Required action> Return the listing exactly as it appears, but strip out the images.

Information provided>
━━━━
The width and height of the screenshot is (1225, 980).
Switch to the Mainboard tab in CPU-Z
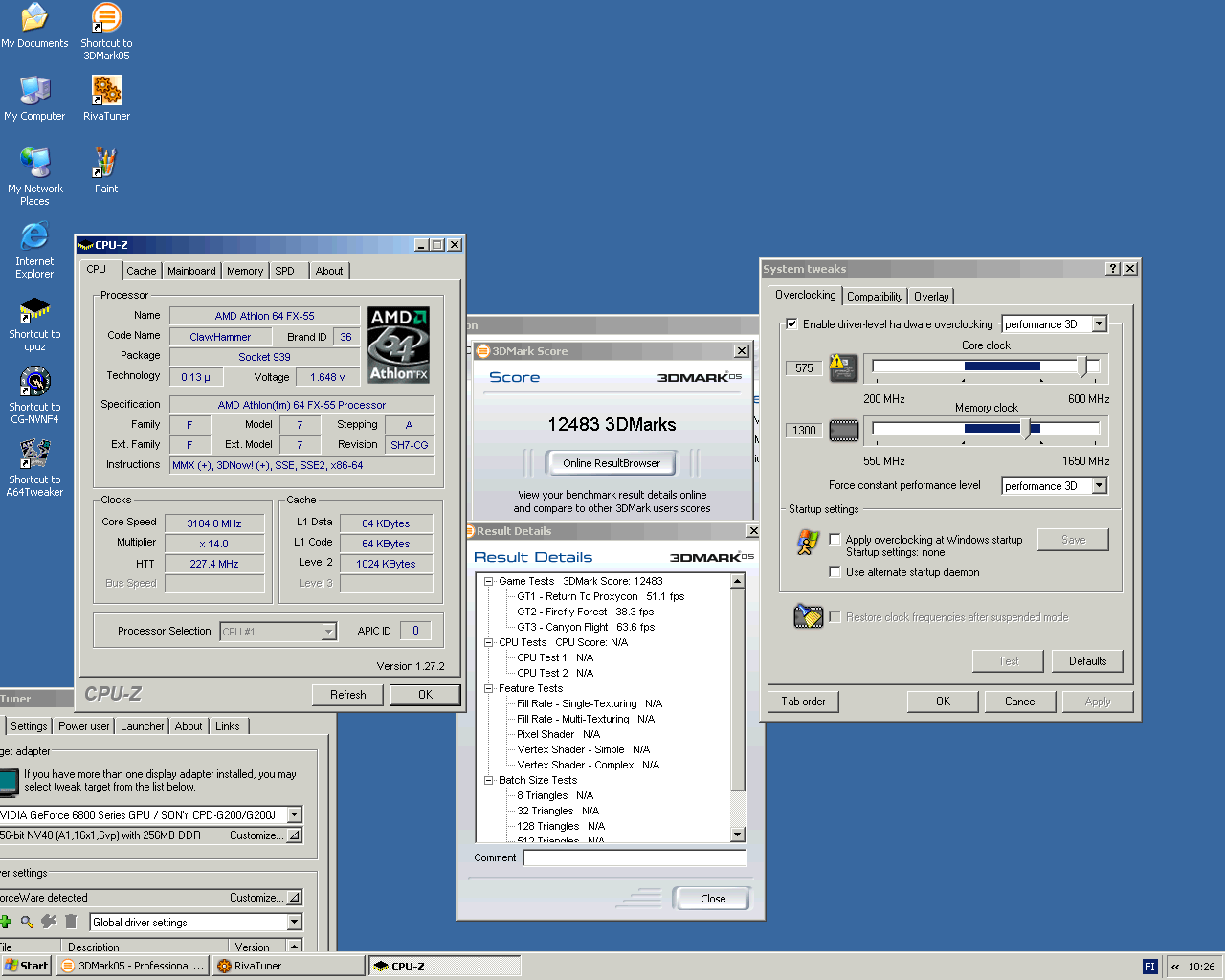(191, 271)
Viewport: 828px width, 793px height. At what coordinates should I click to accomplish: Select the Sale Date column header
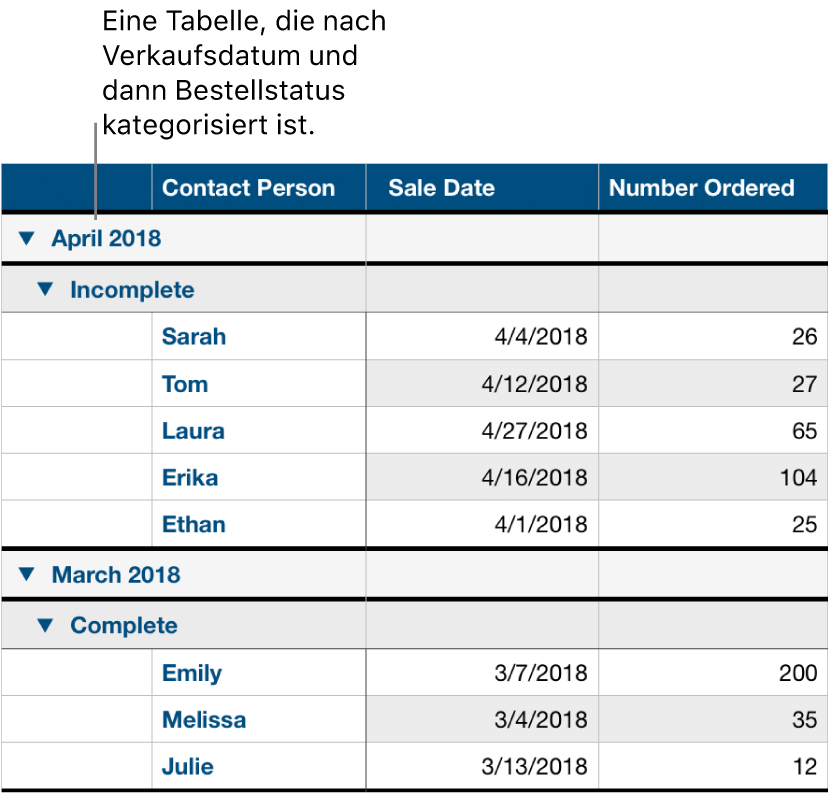(441, 188)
━━━━
Result>
The width and height of the screenshot is (1225, 980).
Switch to the Mainboard tab in CPU-Z
(191, 271)
Viewport: 828px width, 793px height. At what coordinates should I click to accomplish: Select the Sale Date column header
(441, 188)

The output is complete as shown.